Going forward, Lagunitas “will contribute to the growth” of Heineken globally, tho “it’s about quality” more than quantity, Laurence told Bloomberg in separate interview. Heineken only had 2 mos of consolidation in 1st half after acquiring rest of Lagunitas in May, and will “only consolidate it really in the second half,” she explained. So Heineken will now “be able to really go after international growth for Lagunitas.” Heineken is “learning more and more about this craft US market” and fully expects to bring learnings to “other countries in the world,” she added. “Definitely Lagunitas can go to more countries and definitely we can continue to develop the IPA segment, based on Lagunitas but not only.” Co also has craft brands in UK and the Netherlands, she reminded.

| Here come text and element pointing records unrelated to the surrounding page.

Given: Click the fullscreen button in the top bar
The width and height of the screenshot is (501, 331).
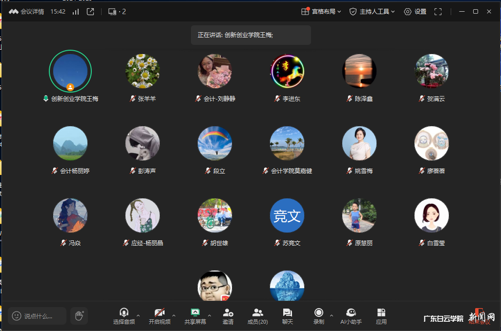Looking at the screenshot, I should tap(438, 11).
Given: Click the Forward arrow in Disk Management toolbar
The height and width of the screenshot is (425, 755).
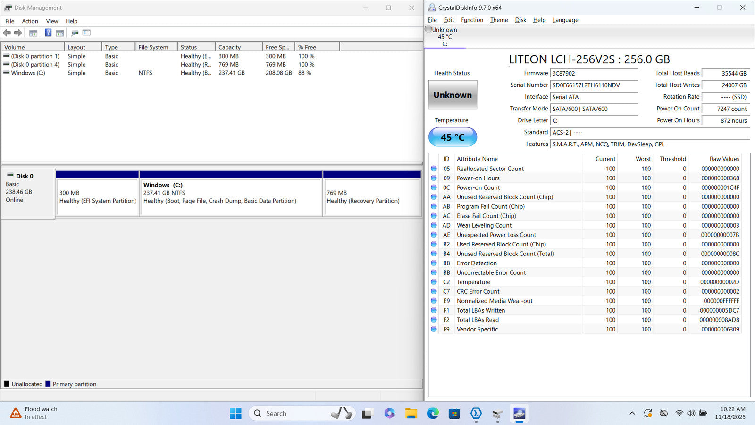Looking at the screenshot, I should (18, 33).
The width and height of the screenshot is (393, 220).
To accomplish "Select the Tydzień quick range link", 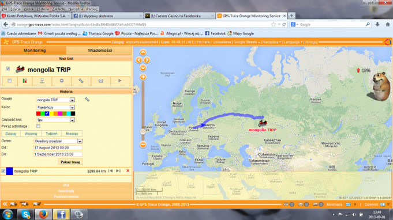I will coord(51,134).
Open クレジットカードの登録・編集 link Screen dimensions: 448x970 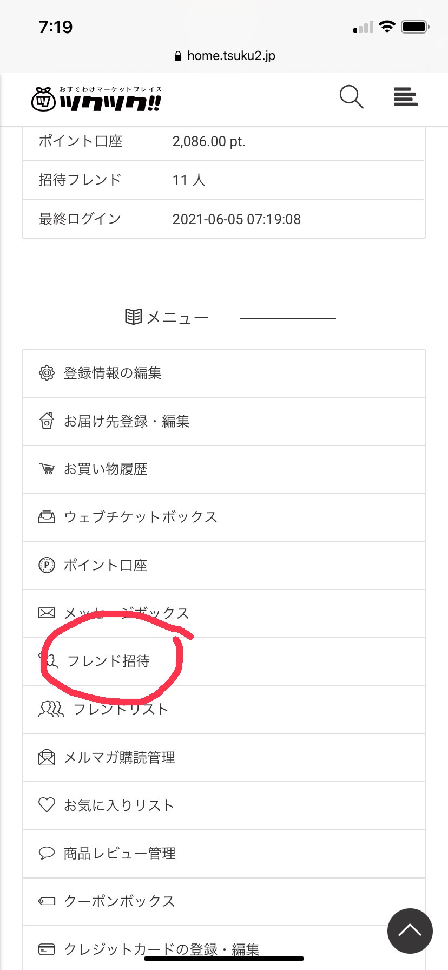[x=161, y=949]
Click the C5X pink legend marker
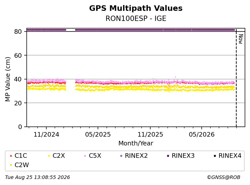This screenshot has height=185, width=250. (x=85, y=156)
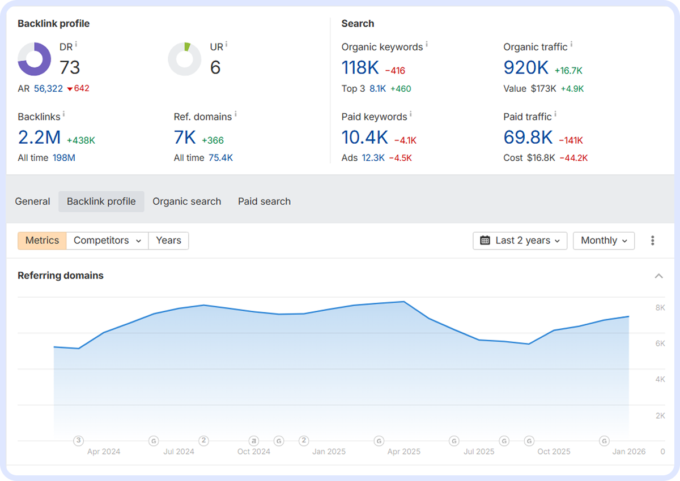Click the timeline marker labeled 3
The width and height of the screenshot is (680, 481).
79,441
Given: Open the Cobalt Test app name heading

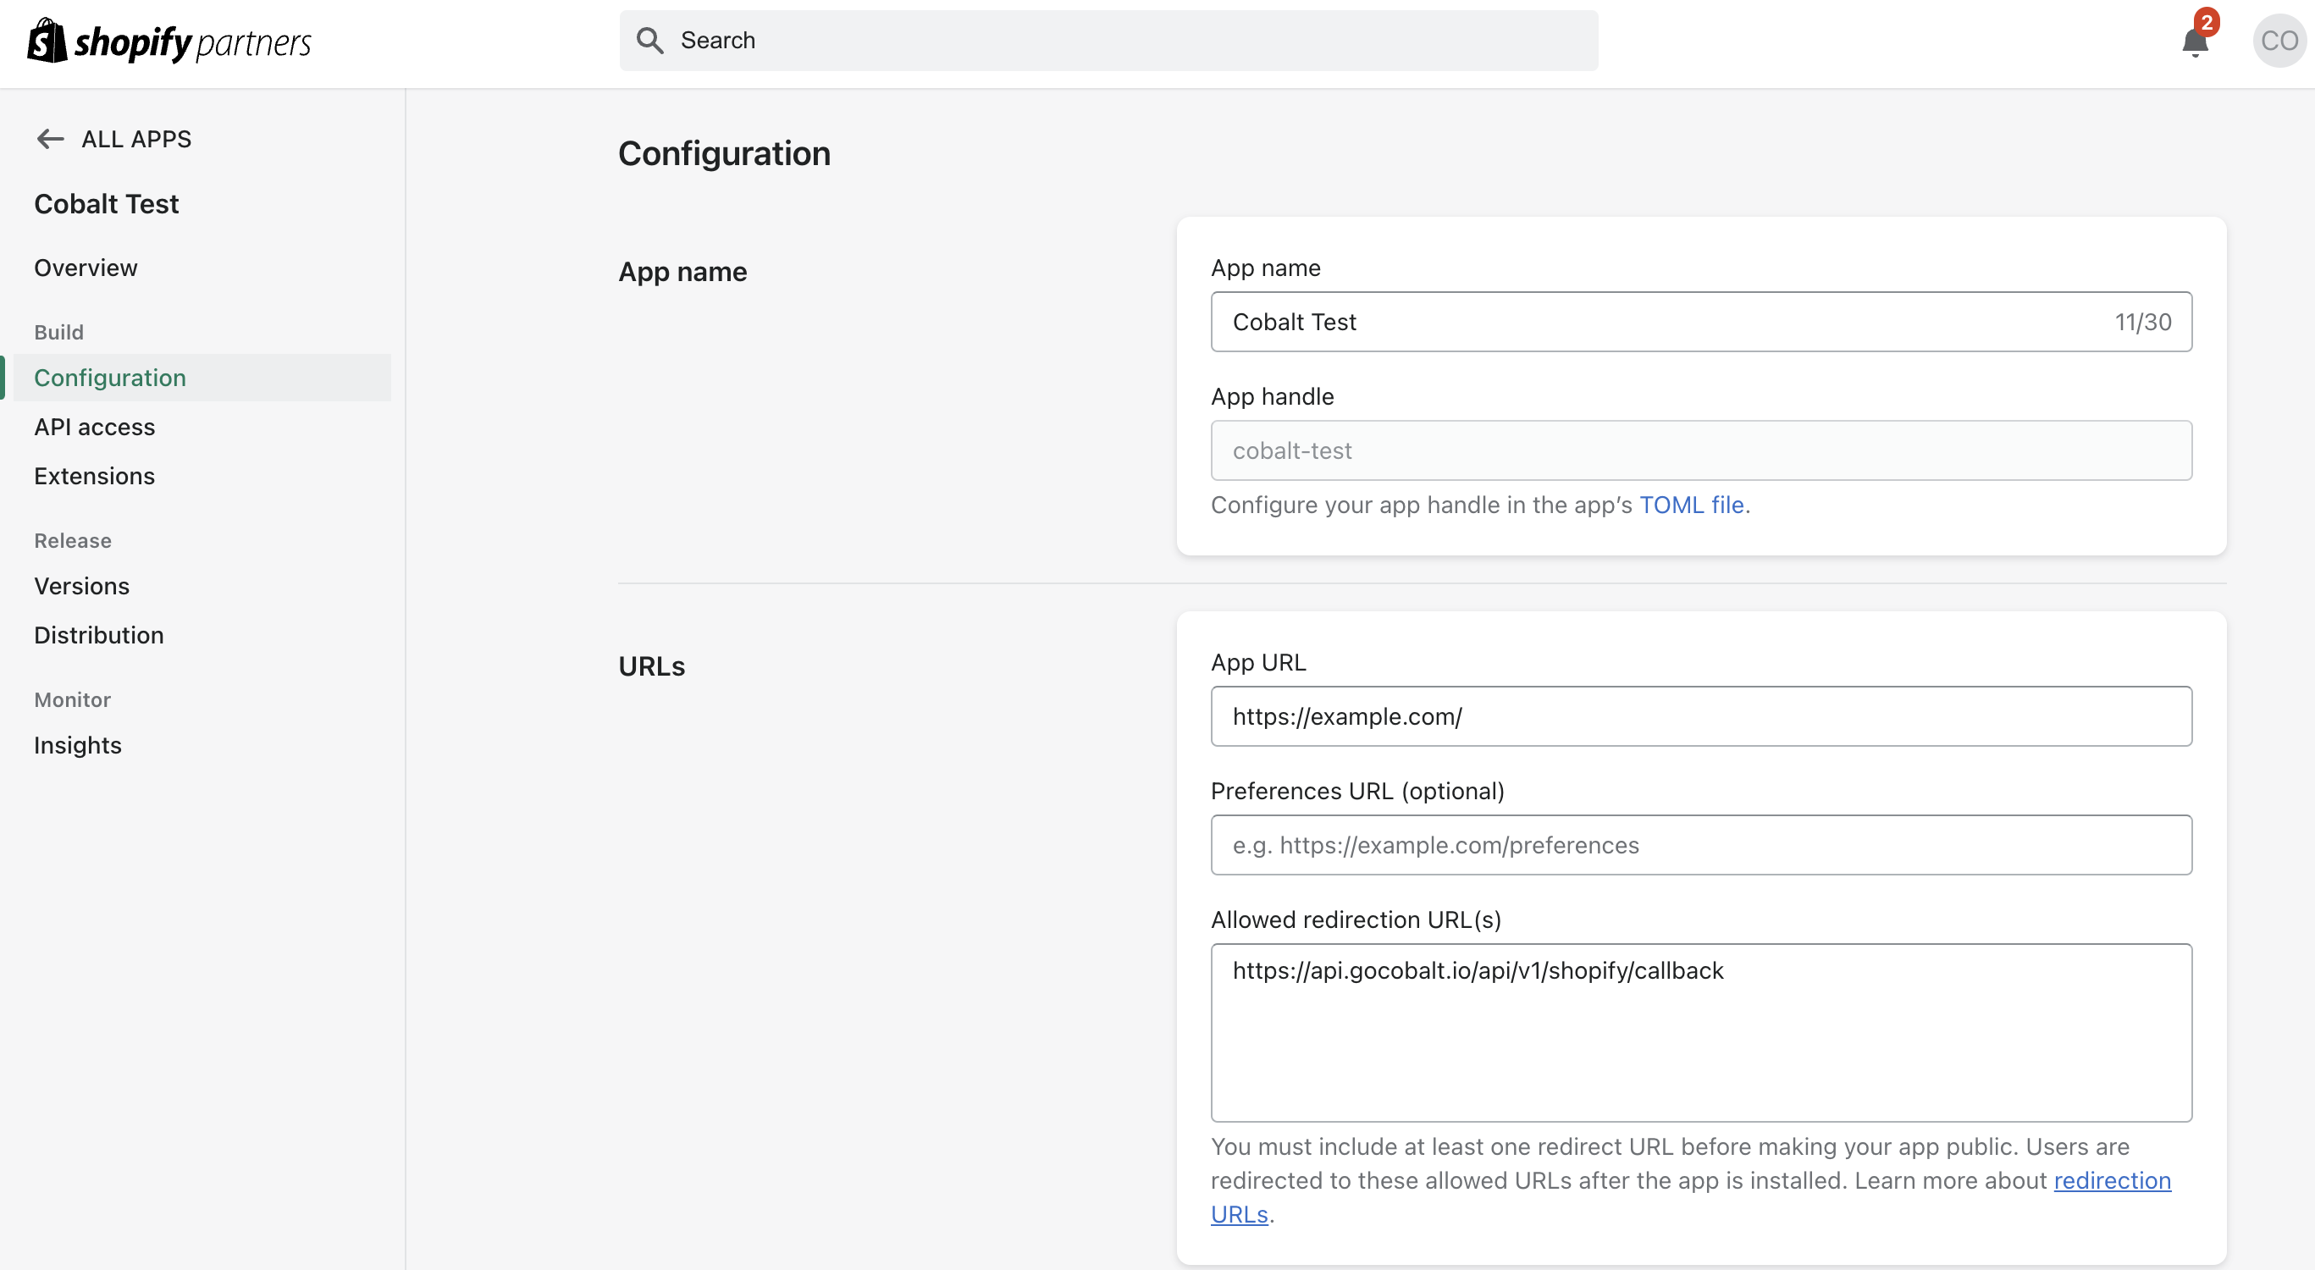Looking at the screenshot, I should coord(106,203).
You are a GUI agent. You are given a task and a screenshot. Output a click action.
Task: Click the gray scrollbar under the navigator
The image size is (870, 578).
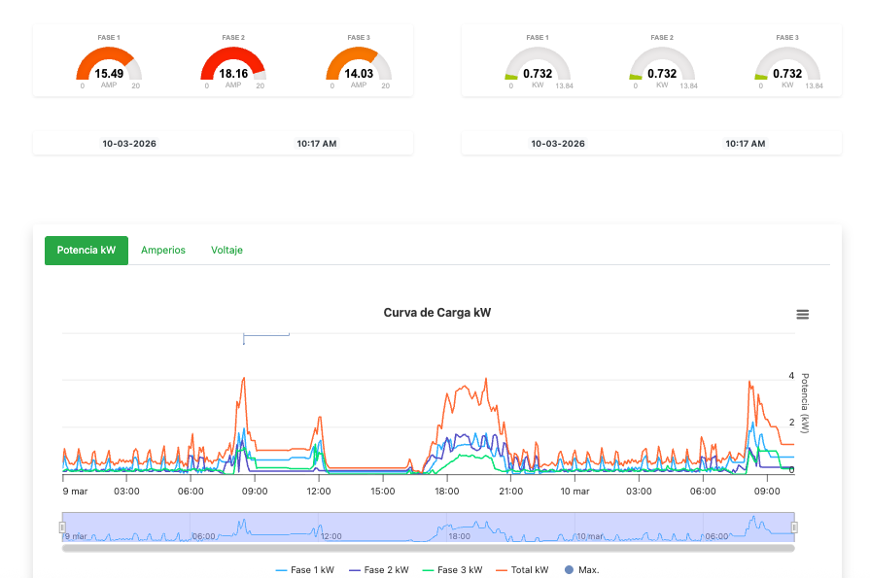(x=428, y=548)
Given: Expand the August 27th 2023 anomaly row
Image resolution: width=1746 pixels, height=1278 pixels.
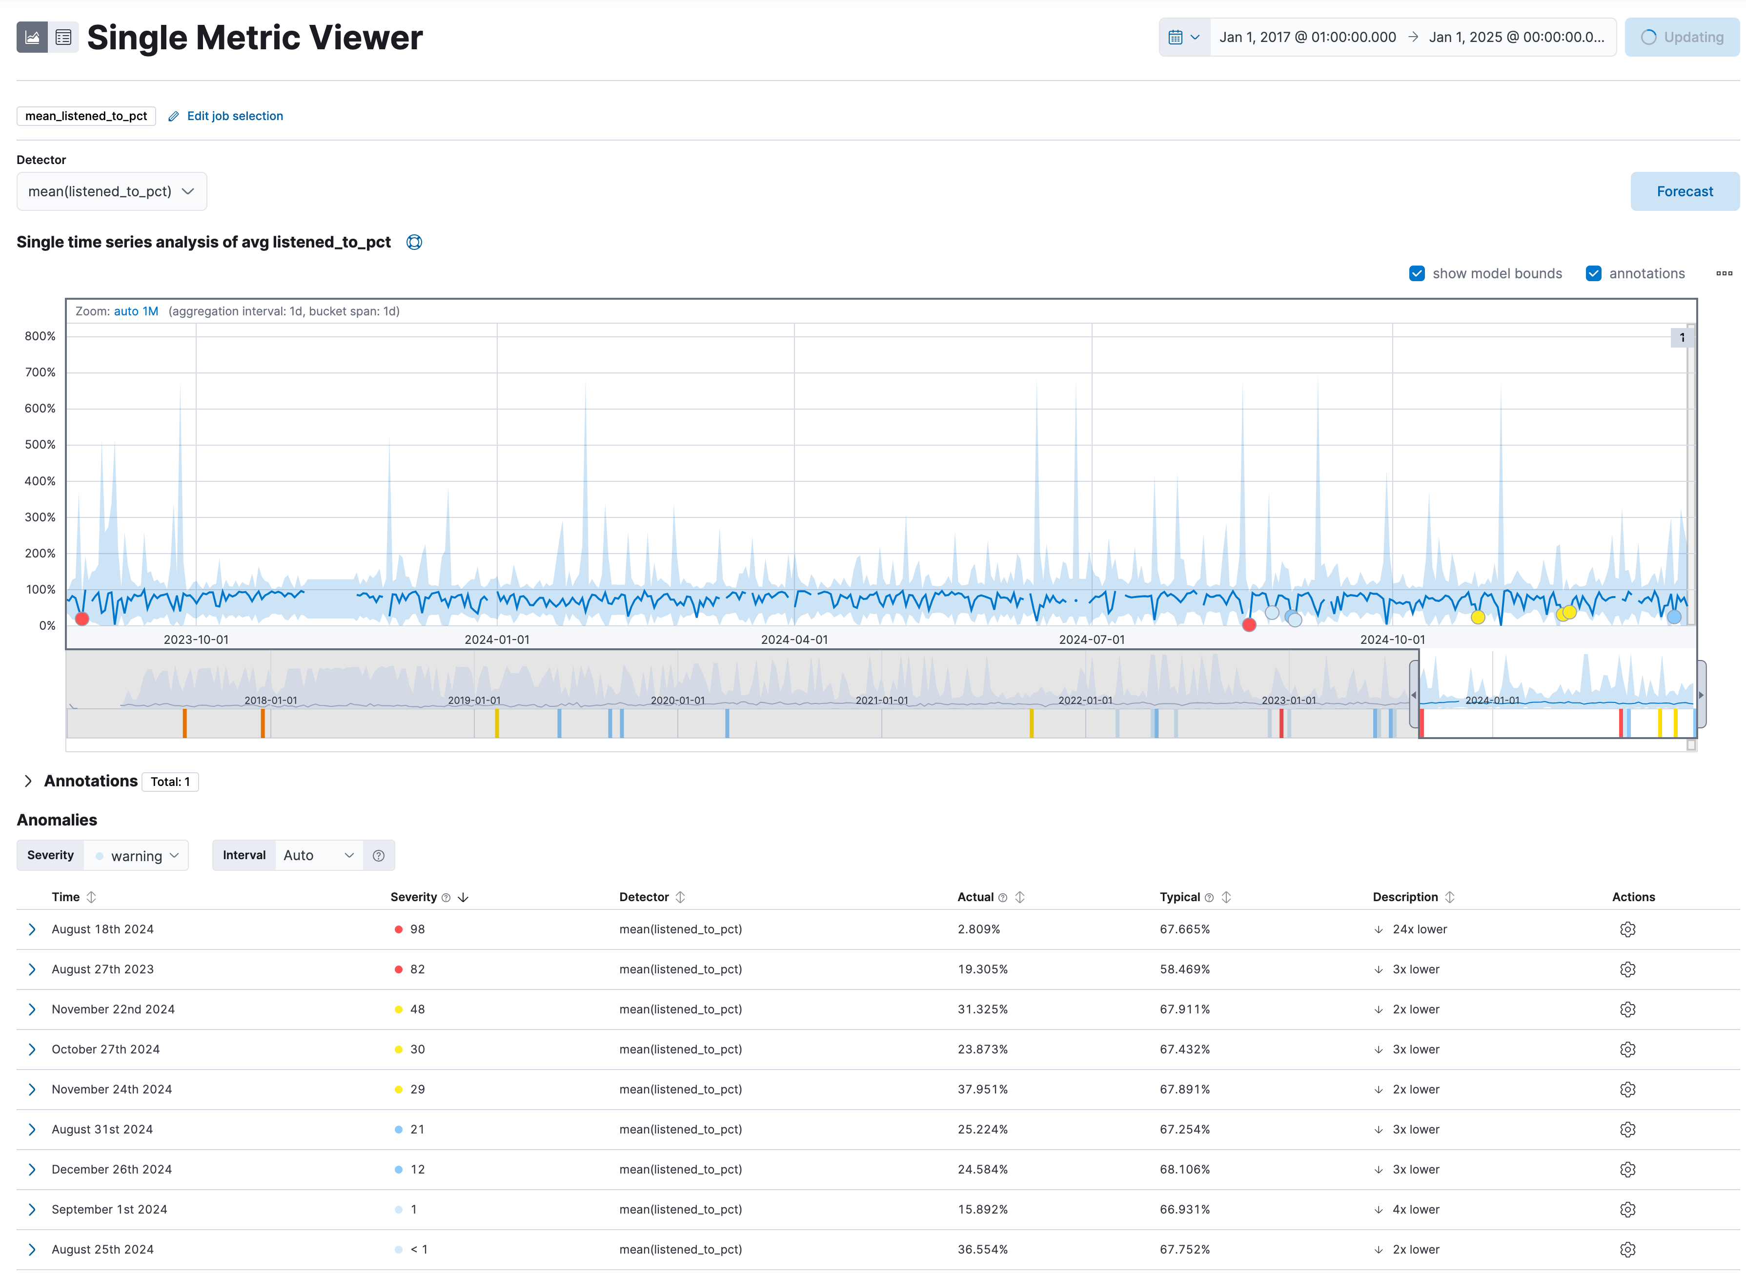Looking at the screenshot, I should (32, 969).

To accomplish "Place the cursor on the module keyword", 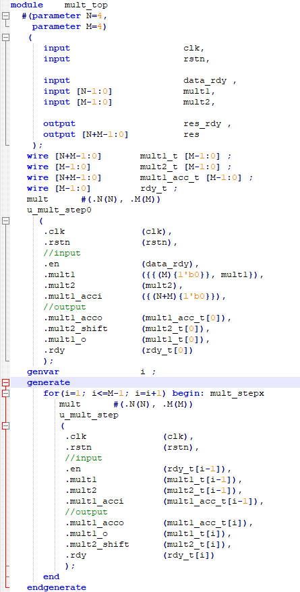I will pos(27,5).
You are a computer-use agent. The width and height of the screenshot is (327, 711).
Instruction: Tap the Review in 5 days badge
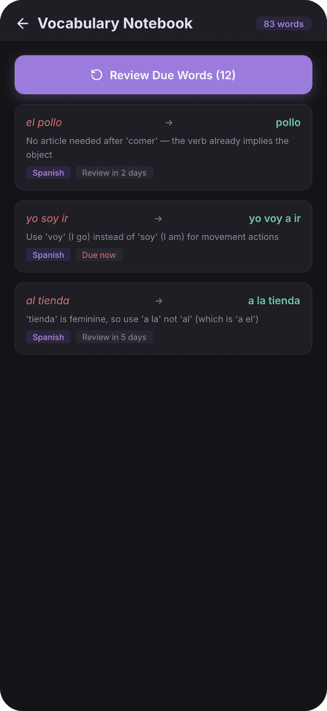(114, 337)
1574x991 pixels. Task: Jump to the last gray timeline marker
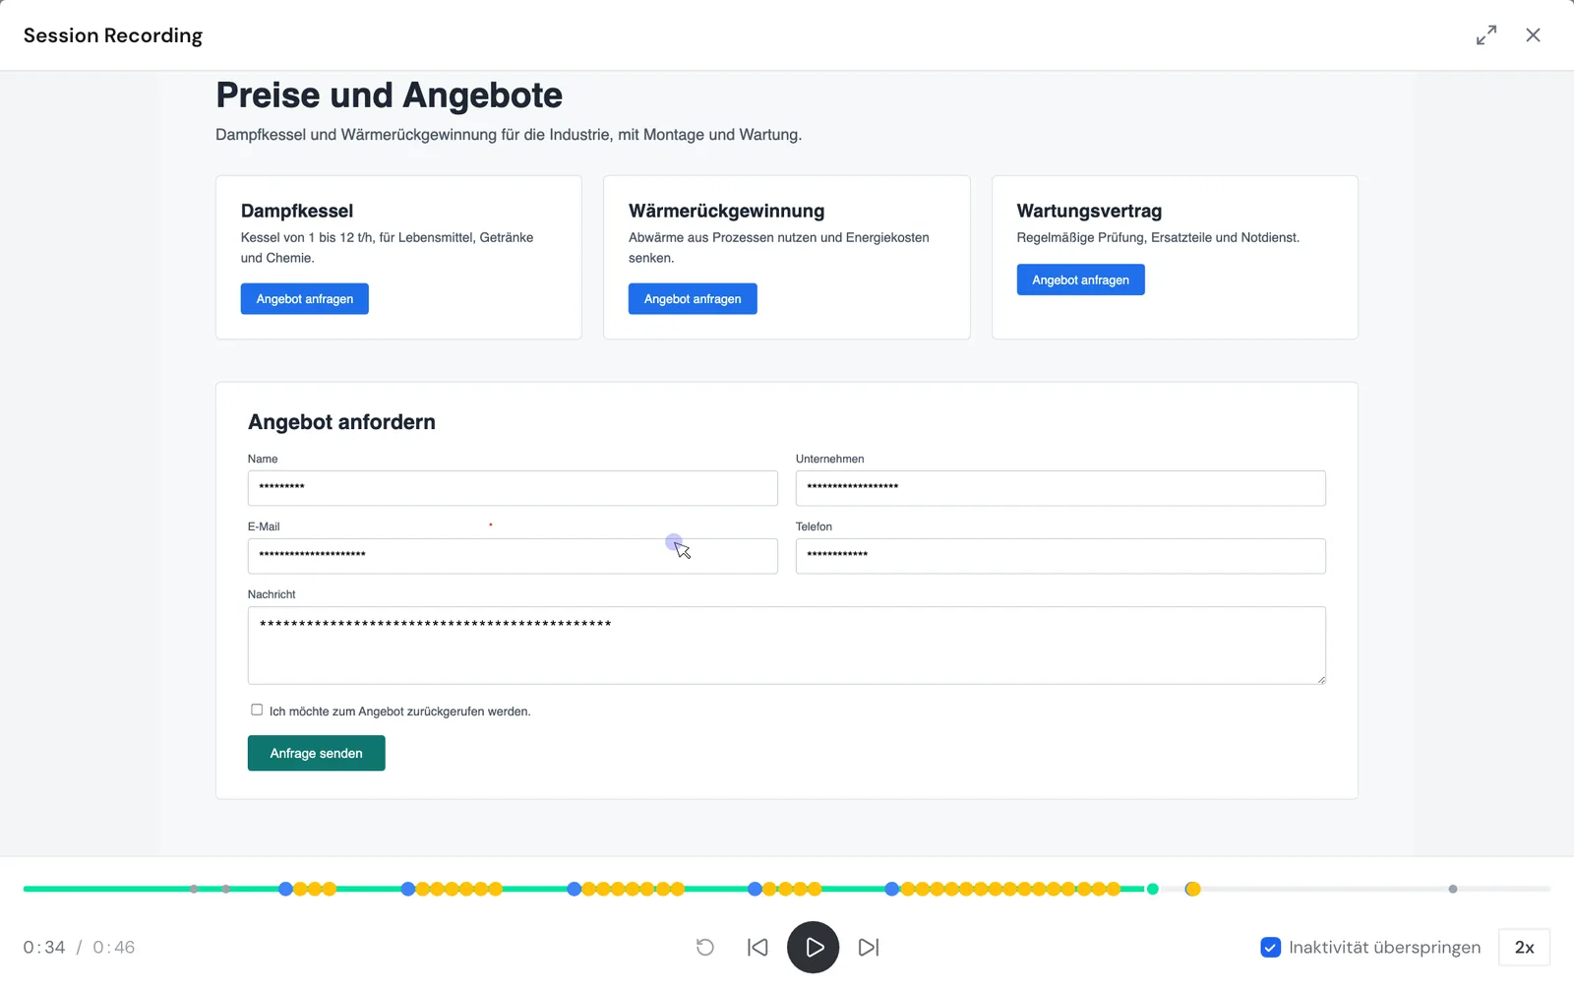(1453, 889)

Heineken’s Future Craft “Intent”: “Regional Presence Across the World,” Sez Short’s Scott Newman-Bale Following Short’s deal to sell 19.99% stake to Lagunitas, founder Joe Short and managing partner Scott Newman-Bale reiterated that deal “set up so that it’s neither party’s intent to change the stake,” in an interview with Detroit Free Press (see Jul 26 issue). (Editor’s note: paper made a point to headline that Short’s sold to “Heineken” rather than Lagunitas thruout its coverage of deal.) “If certain things go wrong, then they could theoretically go up and down. But it’s designed quite restrictively as a long-term minority stake,” Scott added. “I think we’ve learned to never say anything about what is and is not possible, based on the previous statement. But it’s definitely not the intent.” Difference is “when Heineken wanted to get into the craft market, they looked for a partner to kind of guide that entire future, which was Lagunitas.” So “now [that] they have that partner, the minority-majority is less important to the big scheme of things,” Scott thought. Rather, Heineken’s “intent is more making sure that they have a regional presence across the world…and it doesn’t necessarily bode to having large stakes in small amounts of breweries. It kind of bodes to having smaller stakes in more breweries.” That’s Scott’s “guess at their intent – although we don’t talk to them about that,” he added.